El refinado dinamitero de Milán – Sergio Dahbar

Por: Sergio Dahbar

Siempre descubrimos algo enigmático cuando acercamos la lupa a laSegioDahbar_reducido_400x400 vida de los otros. Algo inalcanzable. Casi sin excepción somos monstruos, aunque nos empeñemos en disfrazar la apariencia y los modales. Por defecto profesional, persigo las existencias de los editores.

Nada me divierte más que saber lo mucho que los odiaba Goethe. «Los editores beben champán en las calaveras de los escritores muertos de hambre» repetía con ingenio y maledicencia. Proponía también que fusilaran a esos hombres que se quedan con las utilidades del talento ajeno.

Más cerca en el tiempo el perfil de Siegfried Unseld, uno de los grandes editores alemanes contemporáneos (Suhrkamp), se alzó muy cerca de la sombra del austríaco Thomas Bernhard. La correspondencia entre editor y autor es un ejercicio filoso de inteligencia y rencor, de reclamos y paciencia. Entre sus párrafos aparece desnuca la condición humana, con sus egoísmos y trastornos.

Las memorias de Bennett Cerf, Michael Korda, André Schiffrin, Jason Epstein, Diana Athill… resultan divertidas porque reflejan las relaciones humanas entre gente que se cree divina y celestial. Artistas. Tocados con la gracia de Dios. Pero de todos ellos tal vez el que más me ha impactado ha sido Giangiacomo Feltrinelli. Anagrama acaba de reeditar la biografía Senior Service, que escribió su hijo y heredero del imperio, Carlo. Aunque murió joven, su mito “canta’’ cada día canta mejor.

Giangiacomo fue lo que se suele llamar un rico de cuna. Hijo de una de las familias más adineradas de Italia, sufrió una herida en su carácter. Perdió a su padre cuando era un niño. Su madre se casó después con un periodista burgués, Luigi Barzini, que nunca le mostró interés.

La familia Feltrinelli desarrolló su enorme fortuna en negocios financieros, de la construcción y la madera. Se opusieron a Mussolini. Giangiacomo siempre se preocupó por sus obreros y colaboró con los partisanos que enfrentaron a los nazis. Después ingresó en el Partido Comunista y en 1953 se convirtió el editor de izquierda más global.

Era sinónimo de sofisticación y malacrianza. Vestía los trajes a la medida más vanguardistas, jugaba básquet con Fidel Castro para tener sus memorias, hablaba cuatro idiomas, fumaba unos misteriosos Senior Service, adoraba a su hijo Carlo y tenía mujeres en todas partes.

Para entender su olfato y obsesión hay que revisar qué editó: la Oración fúnebre por Ernesto Guevara de Fidel Castro; el Libro Rojo de Mao; los discursos de Ho Chi Min; La rebelión de los estudiantes, de Rudy Dutschke; Para leer “El Capital”, de Althusser. También a Claude Levi-Strauss, James Baldwin, Witold Gombrowitz, Tom Wolfe, Henry Miller, Mario Vargas Llosa, Carlos Fuentes y Gabriel García Márquez.

Su mayor éxito lo llevó a romper con la nomenclatura soviética. Boris Pasternak le cedió los derechos de Doctor Zhivago. Y su publicación en Italia prefiguró el primer best sellers planetario. Su conducta como administrador de la fortuna de Pasternak fue ejemplar. Abrió una cuenta en Suiza a su nombre. Y envió a su abogado a donde quisieran piratear las ediciones de este clásico.

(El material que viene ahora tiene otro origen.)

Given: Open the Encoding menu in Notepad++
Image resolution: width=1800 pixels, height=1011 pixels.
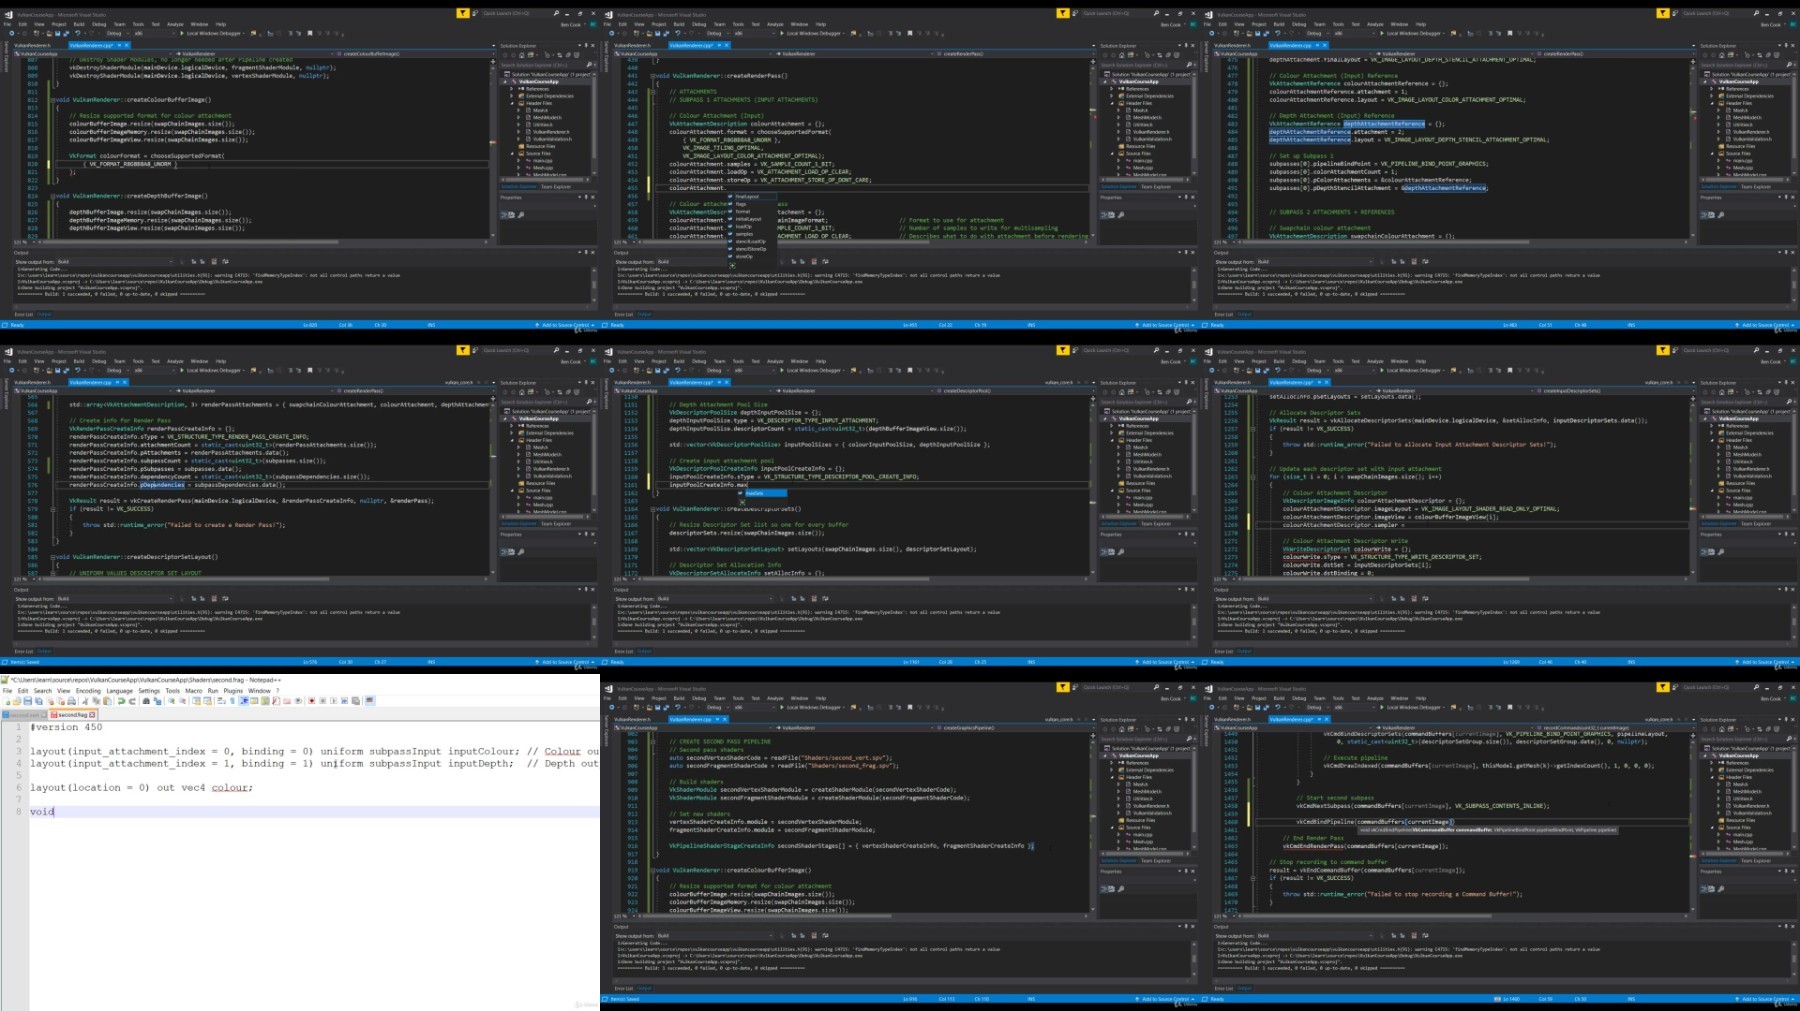Looking at the screenshot, I should (x=88, y=691).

Su radicalización política tuvo muchos matices. Pensaba por ejemplo que Fidel era un “idealista de clase media, gordo, aniñado, simpático, caótico, no muy formal, poca cosa como intelectual…’’. Y también homófobo’’.

Al mismo tiempo intentó dejar sin luz a Milán. Murió el 15 de marzo de 1972 a los 46 años, al pie de una columna de soporte de una línea de tensión eléctrica. La bomba que intentaba colocar estalló antes de tiempo. Como ha escrito Enric González, “era tierno, mujeriego, caprichoso y solidario, perteneció a una generación aprisionada entre dos polos imperiales, embriagada de teoría y obsesionada con la acción’’.